Review: Kicking the Sky

A beautiful and terrifying new novel from Toronto author Anthony De Sa


Publicists are an interesting breed of people. There’s an unspoken edict that they must “love” everything they promote, so it was no surprise when Anthony De Sa’s book Kicking the Sky came accompanied by a note proclaiming the PR flack’s adoration of the author’s new novel. Having read De Sa’s beautifully written, captivating story, I can only admire said publicist’s restraint in not gushing further.

“Edith smelled of unwashed clothes and tobacco. ‘When do you need to be at school?’ She plugged in the percolator, then loosed the belt of her robe and tied it again, cinching it at her waist. Her breasts jiggled under her robe. I could trace the outline of her nipples. The word high beams comes to mind — that’s what Manny would have called them. I looked away.”
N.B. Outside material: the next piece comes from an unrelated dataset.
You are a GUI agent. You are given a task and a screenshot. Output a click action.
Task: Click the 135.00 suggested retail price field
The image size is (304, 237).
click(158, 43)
It’s this sort of captured moment that makes De Sa’s writing so real, yet so lyrical. His narrator, a sensitive 12-year-old named Antonio, somehow manages to maintain an authentically adolescent voice while still evoking a memory entertained from an adult perspective. In this, Kicking the Sky feels very much like a memoir, but with all the immediacy of the events as they unfolded.

Sadly, the events surrounding young Antonio and his friends are anything but fictional. Kicking the Sky details the horrifying murder of Emanuel Jaques, a Portuguese-Canadian shoeshine boy who was sexually tortured before being killed and disposed of by pedophiles Saul David Betesh, Robert Wayne Kribs and Joseph Woods. This causes great disruption in Antonio’s world, as the Portuguese community within which he lives reacts in rage and fear; no longer can the boys meander through their Palmerston Avenue alleyways alone, their worried parents keeping close track of any movements.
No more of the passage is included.